**** Data to examine ****
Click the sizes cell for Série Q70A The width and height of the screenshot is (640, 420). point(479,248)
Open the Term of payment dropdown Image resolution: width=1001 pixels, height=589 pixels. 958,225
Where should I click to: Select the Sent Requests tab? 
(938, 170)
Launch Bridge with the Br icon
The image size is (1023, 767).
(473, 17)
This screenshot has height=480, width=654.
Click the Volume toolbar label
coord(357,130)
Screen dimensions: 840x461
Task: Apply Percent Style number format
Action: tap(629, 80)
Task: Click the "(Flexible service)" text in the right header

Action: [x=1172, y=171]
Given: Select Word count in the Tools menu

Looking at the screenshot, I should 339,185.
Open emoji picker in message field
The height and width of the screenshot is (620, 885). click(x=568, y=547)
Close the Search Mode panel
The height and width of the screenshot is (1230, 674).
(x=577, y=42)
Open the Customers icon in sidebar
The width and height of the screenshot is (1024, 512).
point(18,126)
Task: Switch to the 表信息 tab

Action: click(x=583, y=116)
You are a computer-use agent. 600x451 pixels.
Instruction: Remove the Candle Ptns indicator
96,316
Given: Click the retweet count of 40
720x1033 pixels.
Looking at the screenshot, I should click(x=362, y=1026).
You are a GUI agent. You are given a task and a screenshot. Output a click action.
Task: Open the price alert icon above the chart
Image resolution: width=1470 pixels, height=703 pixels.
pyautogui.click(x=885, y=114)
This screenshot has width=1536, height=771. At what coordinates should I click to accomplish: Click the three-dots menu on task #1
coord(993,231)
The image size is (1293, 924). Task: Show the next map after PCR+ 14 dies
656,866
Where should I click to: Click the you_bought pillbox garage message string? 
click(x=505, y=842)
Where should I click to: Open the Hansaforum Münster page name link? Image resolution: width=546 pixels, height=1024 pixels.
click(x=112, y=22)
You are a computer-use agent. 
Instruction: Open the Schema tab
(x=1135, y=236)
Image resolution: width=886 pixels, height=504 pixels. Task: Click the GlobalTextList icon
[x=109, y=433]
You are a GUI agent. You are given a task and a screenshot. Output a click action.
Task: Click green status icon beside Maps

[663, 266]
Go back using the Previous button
****
» **Your task**
Among the lines above, which ones hold the string "computer"? Show them.

» **Response to this exercise**
You are a computer-use agent. 600x451 pixels.
You are a computer-use agent. 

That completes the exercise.